One of the legacies that Operation Lava Jato left behind in the country was the trauma of the “juridicalization of politics”, which especially affects sections of society most involved in the defense of democratic guarantees. As a rule, people are to the left of the ideological spectrum.
In this trauma report, the “judicialization of politics” refers to the actions of public officials, especially judges and prosecutors, who use the prerogative of their position to prosecute elected politicians. In practice, this would jeopardize representative democracy because it would weaken the elected, thus disenfranchising the voters.
Operation Lava Jato was phased out between late 2020 and early 2021. Key leaders have left the boat, and some have even left public service to pursue institutional politics, as was the case for Deltana Dallnall and Sergio Moro. The offensive, led by Bolsonaro’s government in partnership with the Republic’s Attorney General, Augusto Aras, also helps explain the somewhat unfortunate end of a task force that has ruled Brazilian political life for five years and seemed like an unstoppable colossus.
Perhaps there is already some distance to consider the story of Love Jato outside the perspective of trauma, ripening a discussion about the so-called “judicialization of politics.” This is what I am trying to do here
Lava Jato, reader and reader, undermined basic legal safeguards such as the right to be presumed innocent, full defence, procedural secrecy, to be tried by a natural and impartial judge in a case. This is not a “juridization of politics”. This is the corruption of the judicial system. These are completely different things.
I explain.
“Judicialization of politics” is somewhat redundant wording.
You see: one of the foundations of a democratic rule of law is the provision that everyone, including politicians, must comply with laws previously developed in the legislature and regulated by the judiciary. The policy is already there. Political action must be subject to the law, and since the law does not operate by itself, proper legal control must be exercised by the courts in their various instances and magistrates.
What is the problem?
Judicial practice is a fundamental prerequisite for a democratic political game.
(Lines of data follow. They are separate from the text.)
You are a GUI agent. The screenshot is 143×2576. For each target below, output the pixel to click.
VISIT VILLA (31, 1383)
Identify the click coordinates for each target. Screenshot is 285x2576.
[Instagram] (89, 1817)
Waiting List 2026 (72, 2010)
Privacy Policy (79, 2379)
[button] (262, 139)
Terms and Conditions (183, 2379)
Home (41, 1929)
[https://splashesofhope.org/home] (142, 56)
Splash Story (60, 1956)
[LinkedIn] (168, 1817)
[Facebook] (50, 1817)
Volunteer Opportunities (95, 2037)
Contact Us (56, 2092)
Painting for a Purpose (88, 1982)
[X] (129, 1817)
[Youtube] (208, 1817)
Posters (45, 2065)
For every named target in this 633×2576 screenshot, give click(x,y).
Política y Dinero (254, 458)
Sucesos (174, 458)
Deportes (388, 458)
Thinking about politics without jurisdiction would be like thinking about a professional football game that is not regulated by a referee. Just imagine: the players are alone on the field, without a referee, scoring penalties, offsides and fouls “in good faith”. It doesn’t even work for the single and the married, or for the “baba” as they say here in Bahia. It is always fighting.
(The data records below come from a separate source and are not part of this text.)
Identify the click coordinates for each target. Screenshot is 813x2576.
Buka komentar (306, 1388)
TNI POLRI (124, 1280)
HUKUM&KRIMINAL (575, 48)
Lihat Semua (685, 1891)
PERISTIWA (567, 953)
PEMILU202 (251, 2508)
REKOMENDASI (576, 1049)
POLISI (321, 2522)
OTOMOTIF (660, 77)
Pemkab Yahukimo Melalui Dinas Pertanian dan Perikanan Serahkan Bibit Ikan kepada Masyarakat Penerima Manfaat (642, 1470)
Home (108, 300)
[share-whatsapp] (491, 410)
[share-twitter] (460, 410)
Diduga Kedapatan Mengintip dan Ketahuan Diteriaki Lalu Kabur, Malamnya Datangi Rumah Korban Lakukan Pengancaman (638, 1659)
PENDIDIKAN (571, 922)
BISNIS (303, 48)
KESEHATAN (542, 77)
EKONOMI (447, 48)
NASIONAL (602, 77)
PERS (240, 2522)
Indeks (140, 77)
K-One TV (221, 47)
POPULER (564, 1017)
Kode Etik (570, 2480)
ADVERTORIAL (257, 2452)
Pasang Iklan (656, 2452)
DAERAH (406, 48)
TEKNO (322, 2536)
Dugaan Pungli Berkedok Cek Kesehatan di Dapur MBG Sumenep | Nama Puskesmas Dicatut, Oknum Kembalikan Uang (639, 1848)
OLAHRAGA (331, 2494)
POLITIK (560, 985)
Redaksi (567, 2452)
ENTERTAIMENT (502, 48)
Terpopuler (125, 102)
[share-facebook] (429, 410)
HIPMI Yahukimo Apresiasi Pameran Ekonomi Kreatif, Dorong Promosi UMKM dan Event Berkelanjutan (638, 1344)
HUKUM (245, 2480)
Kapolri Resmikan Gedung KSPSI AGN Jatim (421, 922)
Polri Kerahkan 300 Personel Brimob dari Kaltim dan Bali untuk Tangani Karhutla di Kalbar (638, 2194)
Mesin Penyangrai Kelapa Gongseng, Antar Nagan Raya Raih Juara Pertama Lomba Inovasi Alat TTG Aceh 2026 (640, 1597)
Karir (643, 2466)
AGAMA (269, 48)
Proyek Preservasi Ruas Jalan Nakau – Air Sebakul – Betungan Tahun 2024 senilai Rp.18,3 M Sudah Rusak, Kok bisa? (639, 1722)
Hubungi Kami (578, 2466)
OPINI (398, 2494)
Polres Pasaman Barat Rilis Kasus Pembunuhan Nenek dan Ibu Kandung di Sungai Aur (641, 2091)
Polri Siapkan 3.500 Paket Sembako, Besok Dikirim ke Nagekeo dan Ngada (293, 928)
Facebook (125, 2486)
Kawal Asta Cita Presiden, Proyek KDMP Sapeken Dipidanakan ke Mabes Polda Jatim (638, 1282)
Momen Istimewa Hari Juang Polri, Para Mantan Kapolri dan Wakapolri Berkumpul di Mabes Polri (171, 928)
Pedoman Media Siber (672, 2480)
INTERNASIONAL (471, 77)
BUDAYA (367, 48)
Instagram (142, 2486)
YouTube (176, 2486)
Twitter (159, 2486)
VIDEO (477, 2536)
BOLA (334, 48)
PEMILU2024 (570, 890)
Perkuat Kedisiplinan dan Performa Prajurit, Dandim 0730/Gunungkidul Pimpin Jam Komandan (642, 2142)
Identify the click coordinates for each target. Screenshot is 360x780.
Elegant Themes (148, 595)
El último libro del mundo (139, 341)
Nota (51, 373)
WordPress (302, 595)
What Alexandre de Moraes did for about three years in the STF court and now commands the TSE has nothing to do with what Sergio Moro did in Operation Car Wash. None, absolutely none.
Moreau was a vain judge, ridiculing the public eye, leaking information to the press, anticipating dispatches in interviews, joining the prosecution in order to deprive the defendant of the right to a full defense.
Moraes is careful, speaking only in minutes and official statements. This is not a microphone hunter. Observe the rites and liturgies. He sat next to Bolsonaro at his inauguration as TSE president. He treated the President of the Republic with due propriety and in his public and transparent speech declared to the country that he would not tolerate coups against the Brazilian electoral system.
Moraes granted a request from the Federal Police to investigate businessmen caught in the press advocating a coup d’état. Was it just WhatsApp bluster, or are businessmen, billionaires and organisers, really plotting against the rule of law in the country? The federal police will tell.
Yes, Moraes judges politics, he judges the game. For without a judge, the game simply does not exist. It becomes a war of all against all, and may the strongest win. Nothing is more contrary to democracy than the rule of force.
There, a left-wing reader suspicious of the “ideological profile of Alexandre de Moraes” might ask:
“And if at some point he turns against us?”,
Well, each case is different, and we already have too many problems today to have the luxury of foreseeing the possibility of future problems. Today, Moraes excels in his duties as a civil servant.
But if you, partner, “at some point” conspire against law and order, feel that you should take to the streets to politically rally with a Molotov cocktail in the stock market to blow up private property or public property, you will have to bear legal sanctions. for the hand of Moraes or anyone else who is there.
Democracy under no circumstances can tolerate terrorists, whoever they are, wherever they come from.
**This article does not necessarily represent the views of the Revista Forum.